En cette fin d’année, la situation économique de l’Union européenne inquiète. Les prévisions de la Commission européenne tablent sur une croissance du PIB de 0,9 % dans l’UE et de 0,8 % dans la zone euro en 2024. Jean-Marc Jancovici, dont l’analyse se fonde sur des indicateurs physiques, va même plus loin. Selon lui, « l’Europe est entrée dans une forme de récession ». Une des causes de cette situation est la politique de sanctions de l’UE contre la Russie, notamment les sanctions énergétiques. Celles-ci visent à affaiblir l’économie russe afin de rendre la guerre contre l’Ukraine plus difficile à financer. Hélas, par un effet boomerang, ces sanctions affectent les économies européennes au moins autant que l’économie russe.
Selon le Figaro, « les importations de gaz en provenance de la Russie ont chuté de 45 % en 2021 à moins de 15 % aujourd’hui » Parallèlement à cet effort considérable pour se passer du gaz russe, l’UE a décidé en 2022 un embargo complet sur le pétrole brut importé de Russie par voie maritime. Elle a renoncé ainsi à 90% des volumes de pétrole russe qu’elle importait avant la guerre (seules les importations par oléoduc ont été maintenues).
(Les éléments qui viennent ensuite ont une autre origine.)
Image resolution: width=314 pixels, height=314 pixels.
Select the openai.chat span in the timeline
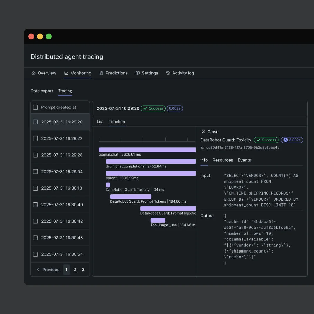pos(147,149)
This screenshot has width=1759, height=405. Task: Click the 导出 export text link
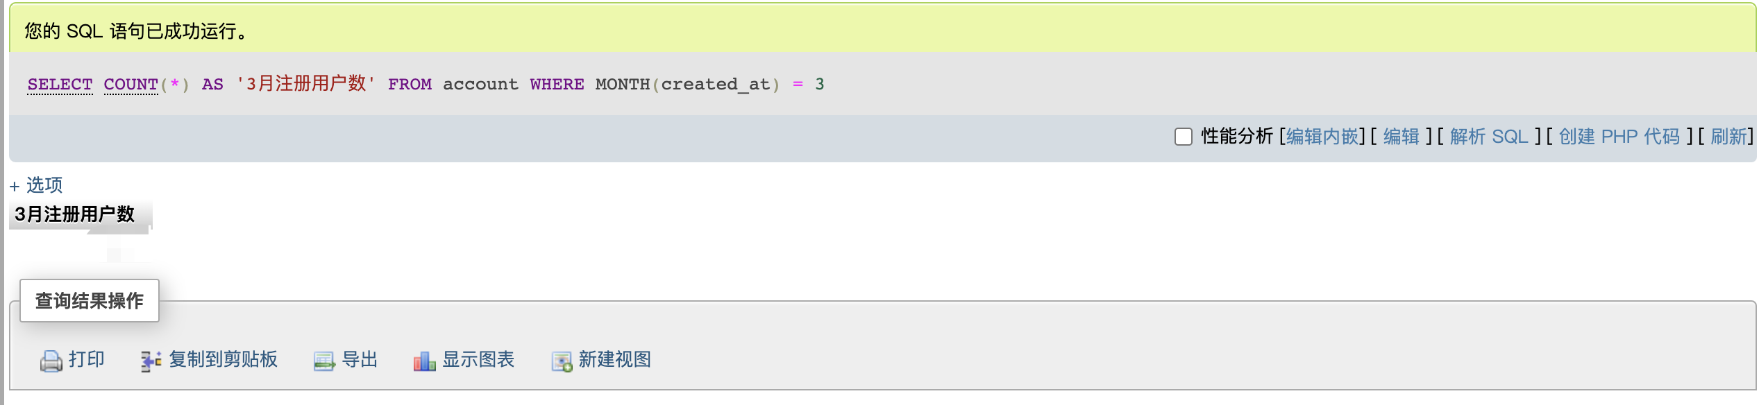360,359
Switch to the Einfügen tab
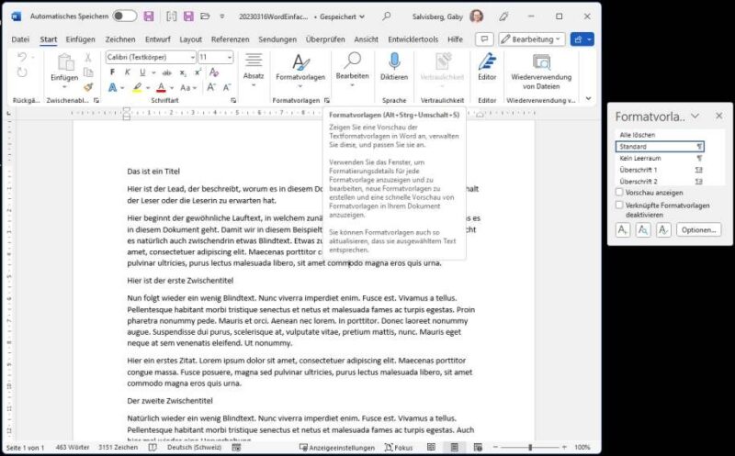The height and width of the screenshot is (456, 735). [81, 39]
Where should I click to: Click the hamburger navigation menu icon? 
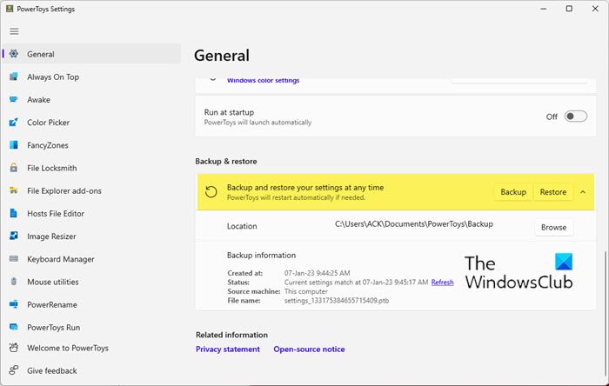tap(13, 31)
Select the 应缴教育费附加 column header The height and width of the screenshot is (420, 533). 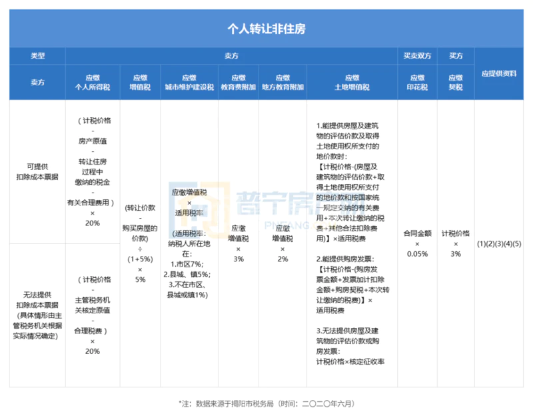tap(239, 82)

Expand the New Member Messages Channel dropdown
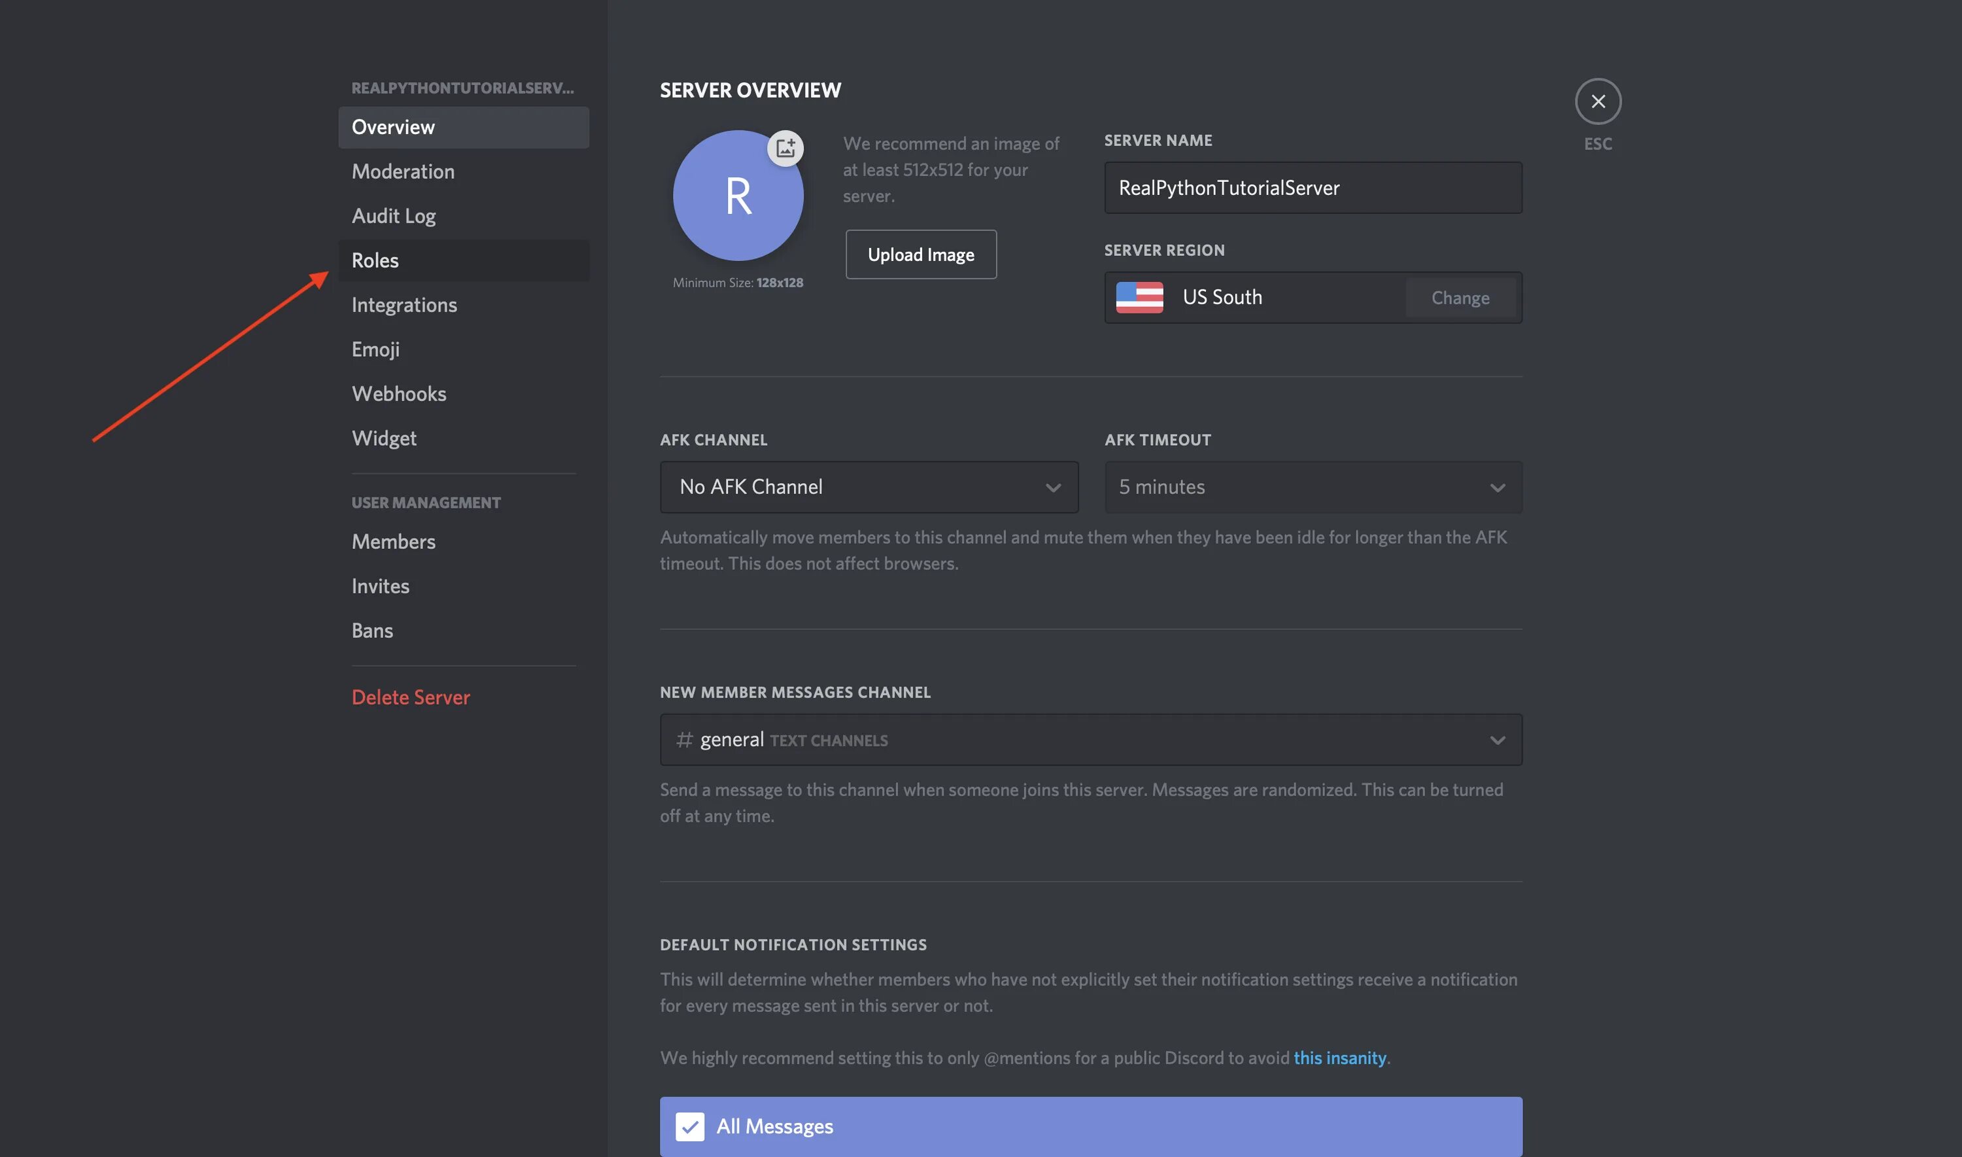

L’embargo sur le brut russe s’est accompagné d’une mesure de plafonnement de son prix à 60$ le baril, ceci pour réduire les marges des grandes sociétés pétrolières russes, tandis que les entreprises occidentales se sont vues interdire la fourniture de certains services, comme le transport maritime et l’assurance ou de réassurance des tankers, permettant la livraison de pétrole vendu au-dessus de 60$. Ce mécanisme décidé dans l’urgence par l’UE, les États-Unis et leurs alliés n’a pas bien fonctionné. Il a notamment eu deux effets inattendus : le premier est la formation de ce que les journalistes nomment une « flotte fantôme ». Cette flotte clandestine compterait aujourd’hui plus de 600 tankers convoyant le pétrole russe vers les pays n’appliquant pas les sanctions, notamment la Chine et l’Inde. Le problème que posent ces navires n’est pas seulement qu’ils permettent à la Russie de contourner les sanctions : c’est que ces navires naviguent sans être correctement assurés. C’est là le second problème.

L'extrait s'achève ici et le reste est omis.